Sound interesting... I will do a little research about this.
Please share the results of your research, once you have them
I did a little research as well, because I've felt some of the frustrations born of what you discussed above. I work in eCommerce and Business Systems specifically and the level of complexity in the business logic often causes junior and mid-level developers to struggle to deliver code because they can't model the logic conceptually in their mind when they are working. The idea of limiting the scope of what a developer has to think about when they are making modifications is an enticing one.
However, upon doing some research, I found the same as you mentioned in your Feb 2021 talk Data Oriented Programming in Practice: there is very little information available on data oriented programming (aside from your blog posts and your book).

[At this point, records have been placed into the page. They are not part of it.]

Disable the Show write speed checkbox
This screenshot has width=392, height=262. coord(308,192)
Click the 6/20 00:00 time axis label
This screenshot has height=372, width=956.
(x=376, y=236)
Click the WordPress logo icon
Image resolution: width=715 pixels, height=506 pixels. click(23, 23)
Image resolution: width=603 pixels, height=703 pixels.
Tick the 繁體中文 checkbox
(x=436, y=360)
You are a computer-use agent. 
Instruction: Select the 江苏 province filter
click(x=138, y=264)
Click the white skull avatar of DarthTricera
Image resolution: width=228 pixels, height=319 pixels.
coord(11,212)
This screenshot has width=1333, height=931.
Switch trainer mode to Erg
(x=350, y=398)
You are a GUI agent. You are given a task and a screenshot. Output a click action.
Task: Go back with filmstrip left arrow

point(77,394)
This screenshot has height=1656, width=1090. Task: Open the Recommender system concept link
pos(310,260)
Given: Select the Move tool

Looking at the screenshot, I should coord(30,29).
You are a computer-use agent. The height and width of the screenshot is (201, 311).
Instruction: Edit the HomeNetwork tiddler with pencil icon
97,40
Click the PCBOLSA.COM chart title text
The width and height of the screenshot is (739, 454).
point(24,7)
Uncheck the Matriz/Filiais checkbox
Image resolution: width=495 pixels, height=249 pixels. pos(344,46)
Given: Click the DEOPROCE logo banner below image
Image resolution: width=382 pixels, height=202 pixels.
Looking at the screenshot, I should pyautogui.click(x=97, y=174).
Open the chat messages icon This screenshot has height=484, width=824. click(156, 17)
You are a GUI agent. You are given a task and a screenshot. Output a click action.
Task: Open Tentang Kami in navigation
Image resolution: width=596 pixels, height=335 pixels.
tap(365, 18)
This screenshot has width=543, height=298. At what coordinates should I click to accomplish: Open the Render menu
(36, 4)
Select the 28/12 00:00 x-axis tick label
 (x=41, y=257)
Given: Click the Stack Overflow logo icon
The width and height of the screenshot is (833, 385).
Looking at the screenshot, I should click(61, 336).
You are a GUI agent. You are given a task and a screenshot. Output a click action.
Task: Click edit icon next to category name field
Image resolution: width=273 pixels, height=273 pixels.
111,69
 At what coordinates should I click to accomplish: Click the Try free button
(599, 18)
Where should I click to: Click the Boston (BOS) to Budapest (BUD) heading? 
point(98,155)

I suspect some of the issue may be due to a naming conflict. Data oriented design has long been a popular method of approaching OOP in systems where performance is key, especially memory-based performance. The most obvious sector here is video games' Entity Component System architecture pattern, which itself is a data-oriented approach to the composition pattern.
It's unfortunate that there isn't more information about DOP, especially in the form of practical examples and comparisons of similar problems solved with DOP vs OOP. I feel like that would get more developers on board rather than just conceptual essays or talks about how to think about data and functions in a DOP paradigm. If you have any suggestions for other resources, I'd love to hear them!